Figure 7 shows results for fascia lata segmentation done via manual segmentation, active contour model, the state-of-the art model based method [6], and our proposed method. Table 1 compares the performance metrics including Dice coefficient of the region enclosed by the fascia lata, mean and max contour distance for active contour model, state-of-the-art model based method [6], inter-observer variability, and our proposed method. Classic active contour models work well on mild cases, but fail to detect the fascia lata in severe cases. The state-of-the-art model-based method misses a few boundaries and has trouble with severe inhomogeneity artifact.

Fig. 7.

Examples of fascia lata segmentation. (a) manual segmentation; (b) active contour model; (c) state-of-the-art model-based method, and (d) our proposed method.

Table 1. Fascia lata segmentation performance

Figure 8 shows results of tissue classification. Table 2 compares the performance of the fuzzy C-means method, inter-observer variability and our proposed method. We note that our method works robustly for severe disease cases and cases with severe inhomogeneity artifact. Our method also performs comparably (sometimes better than) with inter-observer variability.

Fig. 8.

Examples of tissue classification. (a) manual segmentation; (b) fuzzy c-mean clustering; and (c) our approach.
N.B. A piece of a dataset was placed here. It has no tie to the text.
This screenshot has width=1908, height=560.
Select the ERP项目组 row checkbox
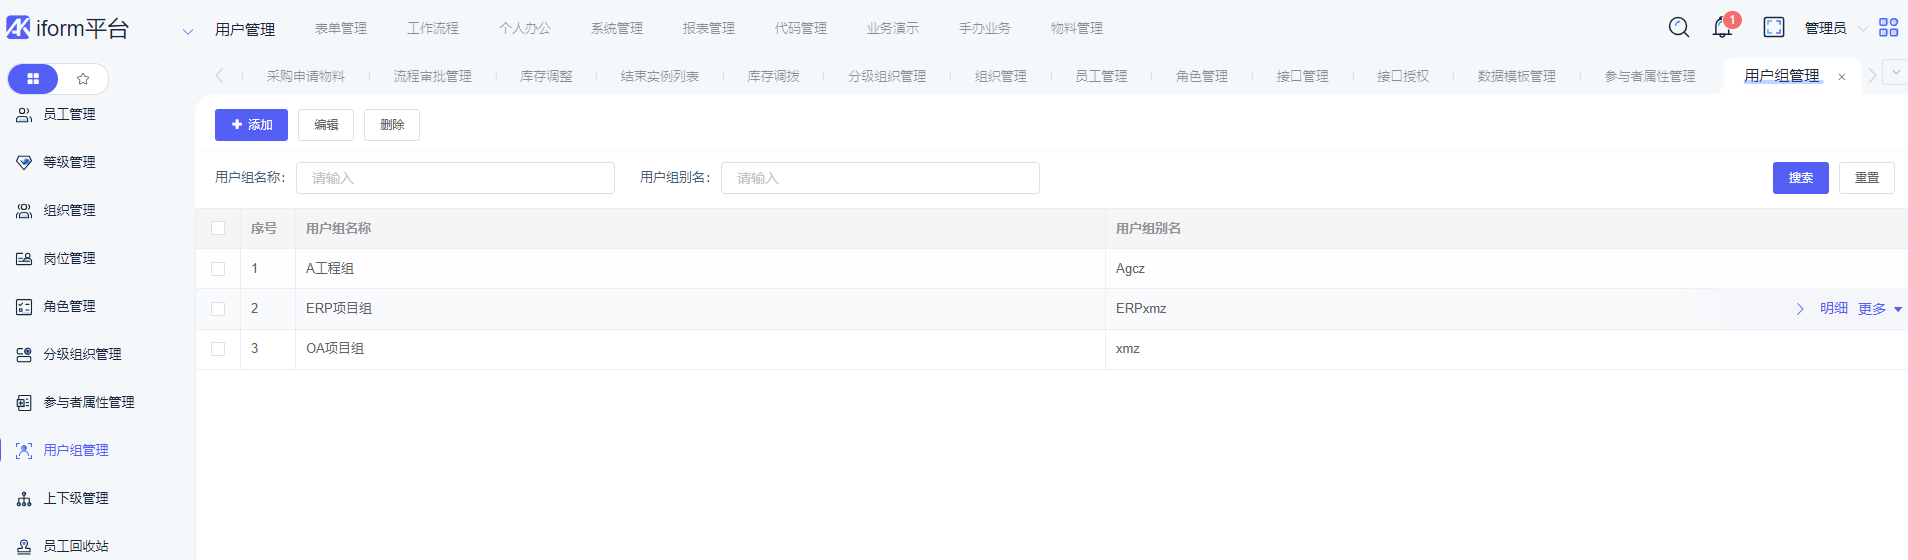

Red: muscle, blue: IMAT, green: SAT. Original MRI images in Fig. 7.

Table 2. Tissue classification performance (Dice Coefficient).

4 Conclusion

The two (edge and region) holistic neural networks built on top of fully connected network and deeply-supervised network are capable of detecting weak boundaries such as the fascia lata and handle image artifact. Integrating the holistic network with dual active contour models allow us to achieve highly accurate classification for severe muscle dystrophy cases on MRI. The proposed method outperforms the state-of-the-art model-based methods and unsupervised clustering techniques.